**Activity:**
Everything from the line containing "1246x448 pixels." through the last line of the records below should be printed exactly, please, and nothing else.

**Listed entries:**
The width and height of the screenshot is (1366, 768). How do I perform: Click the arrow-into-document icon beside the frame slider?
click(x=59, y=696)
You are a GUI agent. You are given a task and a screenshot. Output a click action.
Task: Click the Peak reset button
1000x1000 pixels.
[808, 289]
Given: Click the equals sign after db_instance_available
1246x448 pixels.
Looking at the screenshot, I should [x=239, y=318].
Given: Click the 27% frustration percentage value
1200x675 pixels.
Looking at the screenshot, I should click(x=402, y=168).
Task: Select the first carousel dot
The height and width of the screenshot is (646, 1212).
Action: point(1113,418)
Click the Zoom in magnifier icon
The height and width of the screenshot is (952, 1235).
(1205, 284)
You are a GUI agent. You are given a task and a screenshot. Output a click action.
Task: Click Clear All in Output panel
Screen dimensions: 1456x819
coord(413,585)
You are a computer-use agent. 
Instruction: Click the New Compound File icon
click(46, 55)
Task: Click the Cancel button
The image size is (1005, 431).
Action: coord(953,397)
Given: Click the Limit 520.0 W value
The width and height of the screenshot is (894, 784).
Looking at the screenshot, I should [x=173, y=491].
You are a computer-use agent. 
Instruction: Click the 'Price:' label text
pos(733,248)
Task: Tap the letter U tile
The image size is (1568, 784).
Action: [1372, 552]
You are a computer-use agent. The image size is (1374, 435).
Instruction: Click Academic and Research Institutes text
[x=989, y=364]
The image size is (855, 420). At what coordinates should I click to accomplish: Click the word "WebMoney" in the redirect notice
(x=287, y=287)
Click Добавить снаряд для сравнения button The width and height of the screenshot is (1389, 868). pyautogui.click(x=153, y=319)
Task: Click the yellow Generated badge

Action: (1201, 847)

**Task answer:**
1246x448 pixels.
Looking at the screenshot, I should [x=239, y=318].
Given: Click the 27% frustration percentage value
1200x675 pixels.
Looking at the screenshot, I should click(x=402, y=168).
Task: Select the first carousel dot
The height and width of the screenshot is (646, 1212).
Action: point(1113,418)
Click the Zoom in magnifier icon
The height and width of the screenshot is (952, 1235).
(1205, 284)
You are a GUI agent. You are given a task and a screenshot. Output a click action.
Task: Click Clear All in Output panel
Screen dimensions: 1456x819
coord(413,585)
You are a computer-use agent. 
Instruction: Click the New Compound File icon
click(46, 55)
Task: Click the Cancel button
The image size is (1005, 431).
Action: coord(953,397)
Given: Click the Limit 520.0 W value
The width and height of the screenshot is (894, 784).
Looking at the screenshot, I should [x=173, y=491].
You are a computer-use agent. 
Instruction: Click the 'Price:' label text
pos(733,248)
Task: Tap the letter U tile
The image size is (1568, 784).
Action: [1372, 552]
You are a computer-use agent. The image size is (1374, 435).
Instruction: Click Academic and Research Institutes text
[x=989, y=364]
The image size is (855, 420). At what coordinates should I click to accomplish: Click the word "WebMoney" in the redirect notice
(x=287, y=287)
Click Добавить снаряд для сравнения button The width and height of the screenshot is (1389, 868). pyautogui.click(x=153, y=319)
Task: Click the yellow Generated badge

Action: (1201, 847)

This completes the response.